- EXTRAIT DU DOCUMENT:
= = =
Gouvernement techno-politique : un autre regard

Nous ne vivons pas une situation claire, comme celle qui aurait opposé un pouvoir absolu à la Chavez à un soulèvement structuré. Notre classe politique, formée de plusieurs pouvoirs en confrontation douce, ne peut pleinement assumer son rôle d’interlocutrice face à une révolte, certes justifiée, mais aux contours parfois imprécis. Ces défauts de représentativité compliquent la situation et imposent une lecture adaptée en regard de la désignation d’un Premier ministre et de la formation d’un gouvernement de salut.

Tout gouvernement, pour des raisons constitutionnelles ainsi que socioculturelles, se doit d’être présidé par une figure sunnite de premier plan ; à l’instar de la représentativité attribuée à la présidence de la République et à la présidence du Parlement. Notre pays ne peut déroger à cet équilibre dans la situation présente du fait même que la majorité de nos concitoyens ne sont pas encore prêts à remettre en question la répartition confessionnelle des trois présidences. Il n’en aurait pas été de même si les deux autres piliers du pouvoir étaient dévolus à Jean Khoury et Hussein el-Zein.

Cela implique un choix restreint de candidats à l’approche des consultations visant à nommer un Premier ministre ; toute entorse à cette règle entraînera un refus parlementaire, ou populaire, qui ne manquera pas de plomber la mission de la nouvelle équipe dirigeante ou d’en retarder la formation urgente. Pour tout changer, il faut tout le monde, et nous sommes, triste constat, loin du compte.

Le choix des ministres répond aussi à cette même logique ; il est impératif que le nouveau cabinet inspire confiance en termes de compétences, intégrité et cohésion. C’est ce que tous les Libanais exigent ; les groupes politiques, dans le but de restaurer leurs images ternies, les acteurs et sympathisants du soulèvement dans le but de mettre en place un paquet de réformes inaltérables, ainsi qu’une grande partie de la population qui assiste, angoissée par le temps perdu, à un dialogue de sourds empreint de positions figées entre tous les acteurs de l’opportunité historique que nous vivons. Il faut donc plus de discernement.
= = =
Entrées sur l'emplacement des objets
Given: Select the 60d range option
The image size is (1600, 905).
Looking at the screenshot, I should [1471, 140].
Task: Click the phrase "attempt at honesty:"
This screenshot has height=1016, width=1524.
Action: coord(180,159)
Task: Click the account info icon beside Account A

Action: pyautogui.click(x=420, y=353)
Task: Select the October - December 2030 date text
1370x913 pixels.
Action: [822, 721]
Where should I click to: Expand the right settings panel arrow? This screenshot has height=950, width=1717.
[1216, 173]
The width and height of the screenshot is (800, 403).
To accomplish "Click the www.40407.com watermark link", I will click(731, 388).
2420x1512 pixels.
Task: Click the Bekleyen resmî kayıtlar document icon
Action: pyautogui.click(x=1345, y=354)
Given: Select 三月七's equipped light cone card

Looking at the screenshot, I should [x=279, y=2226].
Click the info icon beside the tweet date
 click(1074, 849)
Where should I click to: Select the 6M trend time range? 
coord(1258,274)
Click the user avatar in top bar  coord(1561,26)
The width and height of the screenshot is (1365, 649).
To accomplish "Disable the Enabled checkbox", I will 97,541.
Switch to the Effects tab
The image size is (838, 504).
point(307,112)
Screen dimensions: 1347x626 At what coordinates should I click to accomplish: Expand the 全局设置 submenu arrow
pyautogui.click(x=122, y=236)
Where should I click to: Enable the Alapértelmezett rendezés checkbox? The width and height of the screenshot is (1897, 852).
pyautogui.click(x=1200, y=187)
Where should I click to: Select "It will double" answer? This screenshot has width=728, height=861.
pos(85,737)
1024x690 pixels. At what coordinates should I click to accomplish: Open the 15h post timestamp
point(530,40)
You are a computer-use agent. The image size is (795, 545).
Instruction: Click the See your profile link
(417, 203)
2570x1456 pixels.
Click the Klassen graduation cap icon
= = =
- EXERCICES À FAIRE:
**a)** Résumez en deux phrases l'extrait sur la formation du gouvernement.
**b)** Rédigez la suite de l'extrait sur la formation du gouvernement, à partir de l'endroit où il s'arrête.

- RÉPONSES RÉDIGÉES:
**a)** La classe politique, faite de plusieurs pouvoirs en confrontation douce, ne peut pleinement servir d'interlocutrice face à une révolte justifiée mais aux contours parfois imprécis. Pour des raisons constitutionnelles et socioculturelles, le gouvernement doit être présidé par une figure sunnite de premier plan, ce qui restreint le choix des candidats au poste de Premier ministre, et les ministres doivent inspirer confiance par leurs compétences, leur intégrité et leur cohésion.

**b)**
L’option d’un cabinet présidé par une figure sunnite de premier plan, groupant une majorité de techniciens et spécialistes, avec quelques ministres sans portefeuille représentant certains groupes politiques, semble se dessiner. Cette formule ne répond pas aux exigences du soulèvement mais offre aussi certains avantages ; elle mécontente le moins de monde et rassure ceux qui cherchent à éviter que la nouvelle équipe, jugée novice en matière de politique des axes, ne puisse gérer ou préserver leurs intérêts stratégiques et positionnements régionaux. Cette précondition qui sert le tandem chiite et la moumanaa, et qu’il nous est impossible d’ignorer, peut en fait servir une grande partie des revendications du soulèvement. Comment ?

S’il est vital que le changement souhaité ne se résume pas aux habituelles décisions inappliquées, nous devons anticiper que :

1. la mise en application de la majorité des réformes devra impacter tous les services de l’administration publique, du sommet des hiérarchies aux plus petits échelons de la 5e catégorie de fonctionnaires et employés. Ces derniers relèvent très souvent de l’oligarchie politique qui les a fait nommer. La présence d’une minorité de représentants politiques (sans portefeuille) peut donc assurer couverture et crédibilité aux décisions appelées à être prises par les ministres non politiques. Il appartiendra alors à ces derniers d’exposer d’éventuelles protections obstruant leur action ;

2. la gestion de la crise monétaire et de la situation économique nécessitera des mesures sévères qui ne vont pas recueillir l’assentiment de larges franges de la population. Le déficit d’autorité et de crédibilité accumulé par nos gouvernements devra être compensé, temporairement, par l’influence de certains groupes politiques encore crédibles auprès d’un public qui leur est acquis. Des situations nous en ont apporté la preuve au cours des dernières semaines. Ici aussi, la présence d’un relais politique au sein du cabinet est nécessaire.

Il y a donc un effort à accomplir de la part de tous en vue de traduire en actes progressifs les acquis du soulèvement avant qu’il ne soit trop tard ; cet effort n’est malheureusement pas facile dans notre société, otage d’ego, de replis confessionnels et identitaires porteurs de dangereux dérapages ; les pouvoirs et le soulèvement, qui ne doit pas lever la pression, sont donc condamnés à faire preuve de souplesse pour éviter le chaos.

Il faut à tout prix éviter un retour au 16 octobre, mais plus aussi, prévenir un éventuel « On était mieux le 16 octobre ».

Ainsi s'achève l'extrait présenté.